WHAT TO PRODUCE. All lines from the one containing "The image size is (2548, 1456)." to the end of the data below are to be returned exactly, both ends included, with nothing added.

[Stored data]
******************************

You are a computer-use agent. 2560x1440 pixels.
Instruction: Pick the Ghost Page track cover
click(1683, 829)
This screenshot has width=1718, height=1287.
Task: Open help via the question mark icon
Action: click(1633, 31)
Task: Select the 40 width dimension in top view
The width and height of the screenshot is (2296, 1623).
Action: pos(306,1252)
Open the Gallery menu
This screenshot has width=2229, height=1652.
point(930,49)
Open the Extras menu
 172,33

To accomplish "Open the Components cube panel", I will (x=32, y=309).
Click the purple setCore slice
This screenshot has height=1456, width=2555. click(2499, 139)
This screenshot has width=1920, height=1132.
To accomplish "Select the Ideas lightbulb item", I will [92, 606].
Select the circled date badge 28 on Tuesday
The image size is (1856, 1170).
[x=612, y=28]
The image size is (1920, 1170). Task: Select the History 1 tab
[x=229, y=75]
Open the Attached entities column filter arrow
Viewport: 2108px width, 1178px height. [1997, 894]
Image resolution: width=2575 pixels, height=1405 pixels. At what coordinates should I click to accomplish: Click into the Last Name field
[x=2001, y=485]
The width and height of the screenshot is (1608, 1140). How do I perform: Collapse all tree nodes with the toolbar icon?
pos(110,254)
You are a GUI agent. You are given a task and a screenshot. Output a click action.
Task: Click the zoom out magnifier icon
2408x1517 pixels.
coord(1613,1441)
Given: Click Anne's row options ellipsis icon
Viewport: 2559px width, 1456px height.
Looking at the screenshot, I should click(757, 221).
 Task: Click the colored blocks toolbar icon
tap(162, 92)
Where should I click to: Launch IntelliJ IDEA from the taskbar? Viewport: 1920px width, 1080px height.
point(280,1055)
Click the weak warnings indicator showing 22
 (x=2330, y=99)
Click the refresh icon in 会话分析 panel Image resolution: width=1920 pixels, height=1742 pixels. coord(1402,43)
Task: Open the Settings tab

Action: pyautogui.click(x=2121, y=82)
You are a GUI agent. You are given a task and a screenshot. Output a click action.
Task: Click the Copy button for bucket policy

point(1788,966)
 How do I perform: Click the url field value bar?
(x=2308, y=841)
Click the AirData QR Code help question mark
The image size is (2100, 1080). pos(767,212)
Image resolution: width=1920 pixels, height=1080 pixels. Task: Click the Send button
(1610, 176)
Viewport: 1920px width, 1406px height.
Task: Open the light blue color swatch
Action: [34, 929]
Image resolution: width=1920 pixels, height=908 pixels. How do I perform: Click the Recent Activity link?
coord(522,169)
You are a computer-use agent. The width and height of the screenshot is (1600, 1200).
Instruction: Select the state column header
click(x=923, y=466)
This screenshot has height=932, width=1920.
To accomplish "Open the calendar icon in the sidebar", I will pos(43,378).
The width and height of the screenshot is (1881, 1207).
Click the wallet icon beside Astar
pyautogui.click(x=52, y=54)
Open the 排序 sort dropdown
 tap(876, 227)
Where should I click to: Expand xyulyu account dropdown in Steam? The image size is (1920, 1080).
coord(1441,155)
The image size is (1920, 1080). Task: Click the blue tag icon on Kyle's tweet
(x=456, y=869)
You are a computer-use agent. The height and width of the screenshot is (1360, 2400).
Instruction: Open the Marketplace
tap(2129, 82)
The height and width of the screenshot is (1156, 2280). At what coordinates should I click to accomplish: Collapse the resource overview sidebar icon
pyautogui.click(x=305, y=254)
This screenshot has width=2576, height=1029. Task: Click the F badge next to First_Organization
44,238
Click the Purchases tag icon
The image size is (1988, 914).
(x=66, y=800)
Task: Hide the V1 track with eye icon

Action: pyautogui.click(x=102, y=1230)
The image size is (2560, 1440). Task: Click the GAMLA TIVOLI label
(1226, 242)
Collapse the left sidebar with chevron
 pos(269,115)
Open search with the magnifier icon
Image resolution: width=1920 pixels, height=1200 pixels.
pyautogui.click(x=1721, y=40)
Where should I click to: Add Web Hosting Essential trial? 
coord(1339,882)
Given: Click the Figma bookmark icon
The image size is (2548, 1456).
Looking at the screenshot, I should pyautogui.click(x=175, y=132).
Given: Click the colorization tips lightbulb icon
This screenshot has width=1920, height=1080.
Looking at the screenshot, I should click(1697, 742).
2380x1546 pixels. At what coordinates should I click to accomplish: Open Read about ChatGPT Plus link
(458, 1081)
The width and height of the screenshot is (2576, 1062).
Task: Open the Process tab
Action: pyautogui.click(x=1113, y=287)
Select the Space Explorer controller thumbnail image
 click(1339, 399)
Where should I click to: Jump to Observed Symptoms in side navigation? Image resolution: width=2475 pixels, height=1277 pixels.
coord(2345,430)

******************************

RESPONSE FOR THIS EXERCISE.
The image size is (2548, 1456).
Looking at the screenshot, I should pyautogui.click(x=175, y=132).
Given: Click the colorization tips lightbulb icon
This screenshot has width=1920, height=1080.
Looking at the screenshot, I should click(1697, 742).
2380x1546 pixels. At what coordinates should I click to accomplish: Open Read about ChatGPT Plus link
(458, 1081)
The width and height of the screenshot is (2576, 1062).
Task: Open the Process tab
Action: pyautogui.click(x=1113, y=287)
Select the Space Explorer controller thumbnail image
 click(1339, 399)
Where should I click to: Jump to Observed Symptoms in side navigation? Image resolution: width=2475 pixels, height=1277 pixels.
coord(2345,430)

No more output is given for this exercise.